DATASET CONTENT:
------------

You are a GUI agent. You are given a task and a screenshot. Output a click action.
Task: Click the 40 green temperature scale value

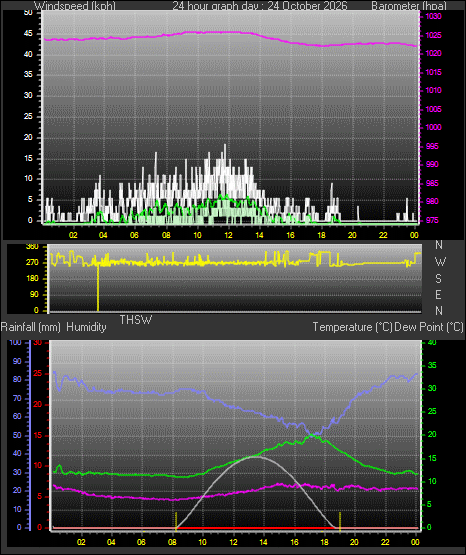coord(432,342)
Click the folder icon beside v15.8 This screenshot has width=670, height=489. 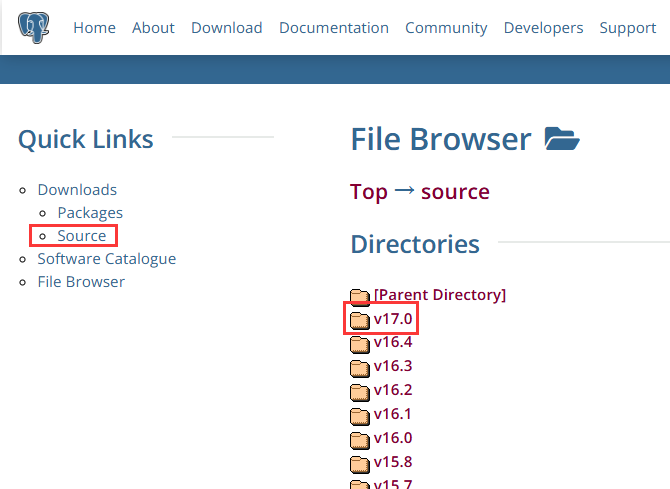coord(360,463)
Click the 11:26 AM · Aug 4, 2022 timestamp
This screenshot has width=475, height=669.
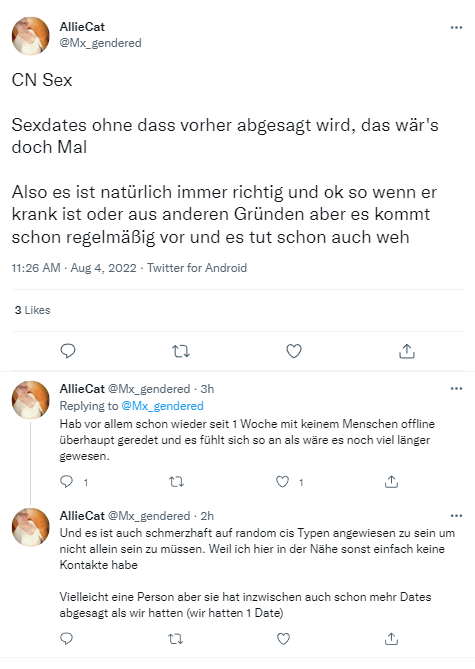click(74, 268)
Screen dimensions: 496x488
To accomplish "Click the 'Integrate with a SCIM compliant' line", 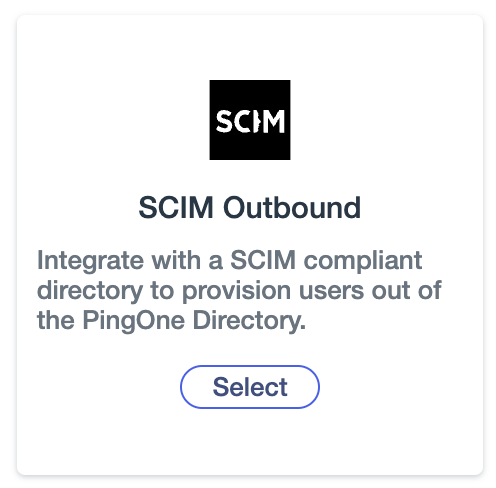I will click(229, 260).
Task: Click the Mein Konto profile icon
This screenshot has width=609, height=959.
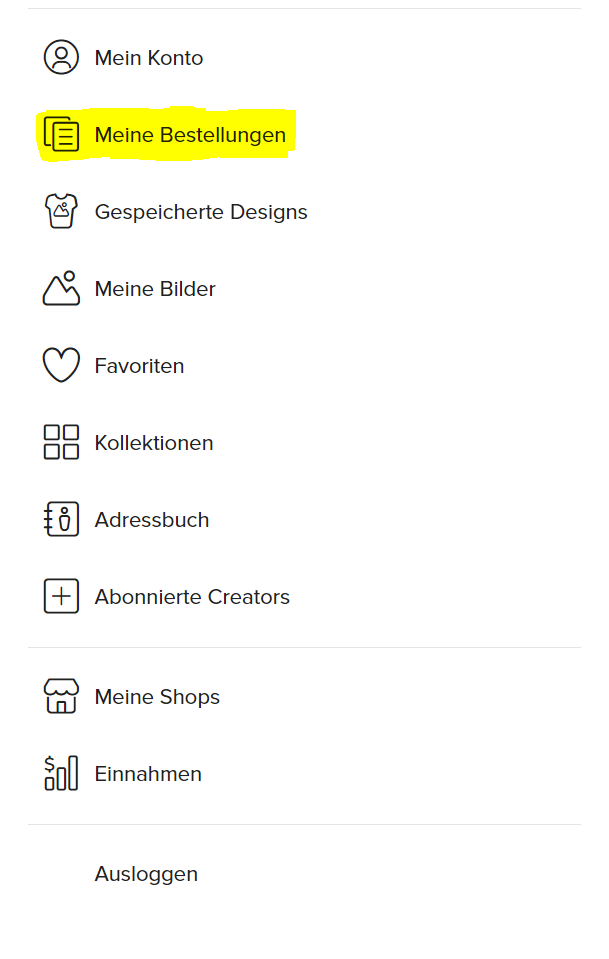Action: click(x=61, y=57)

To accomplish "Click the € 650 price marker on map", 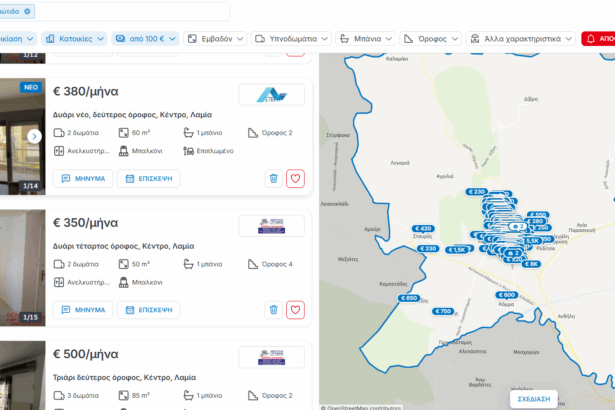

------------

Give again, exactly, each line from the one that contains "Task: Click the Mein Konto profile icon" through the last line of the material above. Pictures do not belong in the copy.

Task: Click the Mein Konto profile icon
This screenshot has width=609, height=959.
Action: click(x=61, y=57)

To accomplish "Click the € 650 price marker on map", 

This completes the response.